I think we have to mature as adults and first acknowledge the fact that hearing a [foreign] language makes us initially uncomfortable. We also have to understand that what we’re hearing is the strength of American linguistic capital. If you walk over to those people at the other table, and address them in English, chances are extremely high that they will respond to you very politely in English.
There’s something else. Americans are used to feeling like underdogs in languages. We compare ourselves to Europeans and see that they speak three or four languages, and we think we’re like dolts over here.
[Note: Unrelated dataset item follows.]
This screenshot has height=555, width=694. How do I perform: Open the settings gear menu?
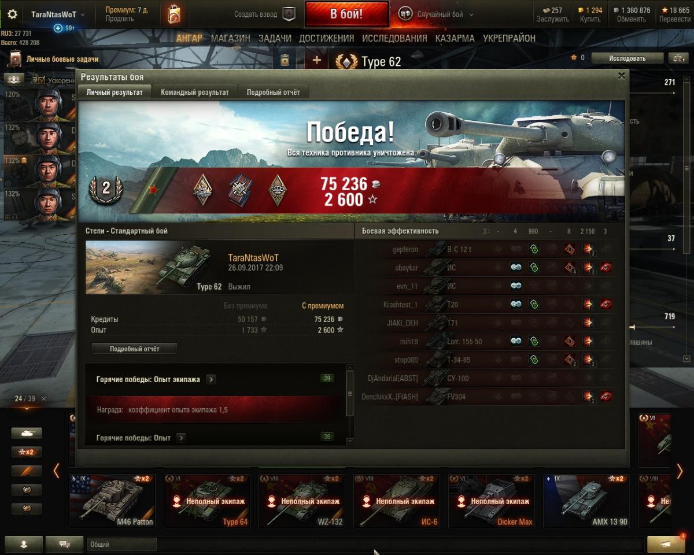point(12,14)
Well, guess what? That’s not true. The United States has something like 75 million bilinguals. And by bilingual, I mean that they speak two or more languages in their daily life. That’s about five times the number of bilinguals in France. That’s surprising to many Americans, but there’s a lot of monolingualism in France.
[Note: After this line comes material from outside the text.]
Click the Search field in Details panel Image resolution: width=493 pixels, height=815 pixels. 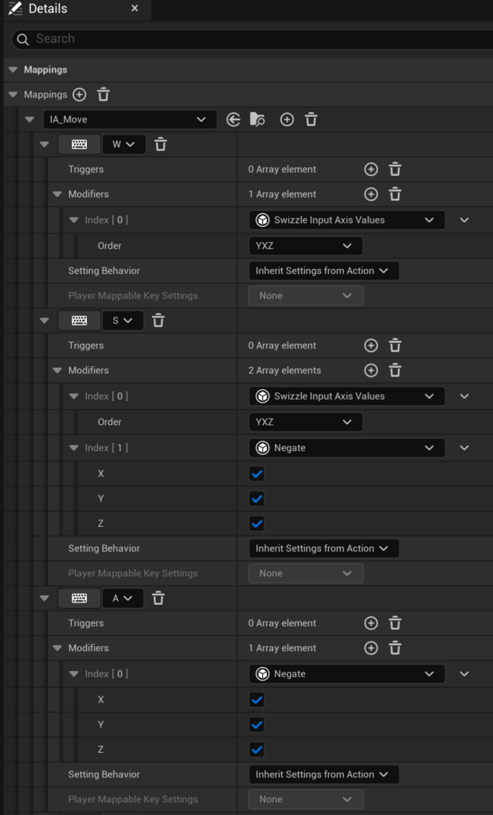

It’s not only the quantity of our bilinguals, but it’s the diversity. We have seven languages with over a million speakers in the United States. We have 35 additional languages with over 100,000 speakers. No country can compare.
Sometimes, I feel like I’ve seen the Grand Canyon—and the rest of the country hasn’t yet. We have nothing to be embarrassed about regarding our language skills. In fact, to the contrary, we should be very proud of what we already possess—and we should be motivated to increase the linguistic capital that this country has.
Do you see the rest of your life dedicated to this project?
Absolutely. I feel so grateful for the opportunity to do this reporting, and to find this kind of unknown story that’s transpiring right now in the United States. What a privilege it is to help nudge the country in this direction, where we recognize that one of our strengths as a country is our bilingualism, which no other country can match.
Let’s recognize the beauty that’s already here. And build upon it.